### Yönerge ve gereksinimler
Mustafa Atikebaş'la "Zamanın Eşiğinde" kitabı üzerine yapılan söyleşiyi, son cümlesinden sonra kaldığı yerden sürdürün.

### Verilen metin
▼
‘Türkçenin faydası için birkaç satır yazabilmişsem kendimi mutlu sayarım’

‘Türkçenin faydası için birkaç satır yazabilmişsem kendimi mutlu sayarım’
İlk kitabı ‘Zamanın Eşiğinde’ büyük ilgi gören Konyalı yazar ve eğitimci Mustafa Atikebaş’la kitabı hakkında konuştuk

Mustafa Atikebaş; ülkemiz kültür ve medeniyetinin kadim meselelerini dert edinen şuurlu bir aydınımız. ‘Zamanın Eşiğinde’ adlı ilk kitabı Bilge Kültür Sanat’tan yeni yayınlanan Atikebaş denemelerinde Türk kültür ve medeniyetini objektif bir bakışla ele alıyor, dikkate değer tespit ve önerilerini ortaya koyuyor. İlgiyle karşılanan ve daha bir ay olmadan ilk baskısı tükenmek üzere olan kitabını konuştuk Mustafa Atikebaş’la.

Kitabın isminden başlayalım, özellikle eşik kavramından bahseder misiniz? Neden böyle bir kitap yazma ihtiyacı duydunuz?
▲
### Veri kümesinden kesit
▼
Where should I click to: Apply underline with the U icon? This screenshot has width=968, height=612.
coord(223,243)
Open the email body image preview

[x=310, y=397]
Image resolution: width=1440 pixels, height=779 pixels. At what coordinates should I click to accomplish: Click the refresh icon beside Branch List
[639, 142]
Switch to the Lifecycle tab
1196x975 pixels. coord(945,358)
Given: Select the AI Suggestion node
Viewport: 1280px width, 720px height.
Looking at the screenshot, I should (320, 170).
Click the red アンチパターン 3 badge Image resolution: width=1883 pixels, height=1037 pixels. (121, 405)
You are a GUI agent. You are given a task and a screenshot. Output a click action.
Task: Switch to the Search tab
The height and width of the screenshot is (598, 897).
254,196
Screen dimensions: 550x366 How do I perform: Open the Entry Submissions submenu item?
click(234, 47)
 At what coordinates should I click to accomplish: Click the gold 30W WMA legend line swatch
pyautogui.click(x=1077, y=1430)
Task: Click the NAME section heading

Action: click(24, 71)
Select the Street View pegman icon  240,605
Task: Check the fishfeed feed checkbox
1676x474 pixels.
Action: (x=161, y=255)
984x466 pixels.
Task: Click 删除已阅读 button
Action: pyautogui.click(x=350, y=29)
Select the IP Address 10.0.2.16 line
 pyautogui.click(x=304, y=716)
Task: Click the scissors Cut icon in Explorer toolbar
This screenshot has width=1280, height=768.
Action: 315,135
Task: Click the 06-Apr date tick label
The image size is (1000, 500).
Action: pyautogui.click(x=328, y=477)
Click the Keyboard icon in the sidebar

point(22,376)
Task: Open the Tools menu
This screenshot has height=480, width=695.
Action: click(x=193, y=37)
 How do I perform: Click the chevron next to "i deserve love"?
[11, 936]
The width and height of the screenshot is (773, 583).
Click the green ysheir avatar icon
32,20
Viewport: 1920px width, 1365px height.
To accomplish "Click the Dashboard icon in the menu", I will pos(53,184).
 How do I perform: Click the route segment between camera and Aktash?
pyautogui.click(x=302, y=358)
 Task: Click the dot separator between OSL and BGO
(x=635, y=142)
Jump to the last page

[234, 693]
▲
### Görevin çıktısı
            “Eşik” kavramının cezbedici pek çok yönü var. Eşik genellikle araf kavramıyla karıştırılıyor, arada kalmak şeklinde anlaşılıyor ki yanlıştır; eşik bir başlangıcı ifade eder. Eşikte durmak, niyetini almış ve kendisini değişime hazırlamış insanın durumunu ifade ediyor. Kitapta “ikiz gelenek” kavramından bahsettim. Edebiyatımızda gelenek deyince biz Tanzimat öncesini anlıyoruz daha çok. Hâlbuki o günden bu yana yüz altmış yıllık bir dönemi geride bıraktık. “Yenileşme Dönemi” diye adlandırdığımız bu devre de bugün başlı başına bir gelenek oluşturmuş durumdadır. Bulunduğumuz yer bu ikiz gelenek ile geleceğin eşiğindedir demek istiyorum.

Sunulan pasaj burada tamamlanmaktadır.